Estaba al borde del sueño, a punto de caer en los brazos de Morfeo, cuando sentí una sacudida en la cama. Merula, como siempre, se movía como si estuviera nadando en un mar revuelto. Suspiré y me volteé para mirarla, encontrando algo reconfortante en su constante inquietud.
"¿Otra vez haciendo gimnasia nocturna, Merula?" pregunté con una media sonrisa, intentando hacer un chiste para disipar mi cansancio.
Ella murmuró algo ininteligible, todavía enredada en las garras de su propio sueño. Decidí que no importaba perder un poco de sueño si eso significaba estar a su lado.

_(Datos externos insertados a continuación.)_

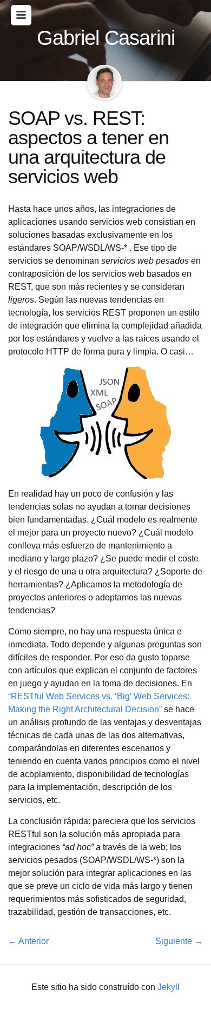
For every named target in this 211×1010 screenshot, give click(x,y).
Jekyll (168, 987)
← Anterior (28, 941)
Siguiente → (179, 941)
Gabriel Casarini (106, 37)
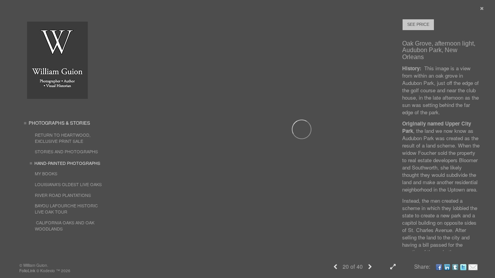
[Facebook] (439, 266)
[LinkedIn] (447, 266)
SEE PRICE (418, 24)
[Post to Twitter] (463, 266)
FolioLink (27, 270)
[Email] (473, 266)
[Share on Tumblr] (455, 266)
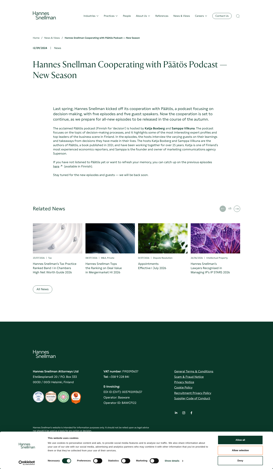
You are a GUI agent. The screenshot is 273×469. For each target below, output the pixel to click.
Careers (199, 15)
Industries (89, 15)
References (161, 15)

"Supongo que prefiero esto a cualquier tranquila noche sin ti," susurré para mí mismo, viendo cómo la luz de la luna se filtraba por la ventana y jugaba con los contornos de su rostro. Cerré los ojos, decidido a encontrar el sueño junto a ella, no importa cuánto se moviera. Era nuestro pequeño caos nocturno, y en cierta manera, lo amaba tanto como a ella.
La luz del amanecer comenzaba a filtrarse por las cortinas, tiñendo la habitación con tonos suaves de oro y rosa. Merula, por fin quieta, descansaba su cabeza en mi pecho, su respiración tranquila era música para mis oídos cansados. Con sumo cuidado, ajusté su posición para poder mirarla mejor, sonriendo ante la paz que mostraba su rostro.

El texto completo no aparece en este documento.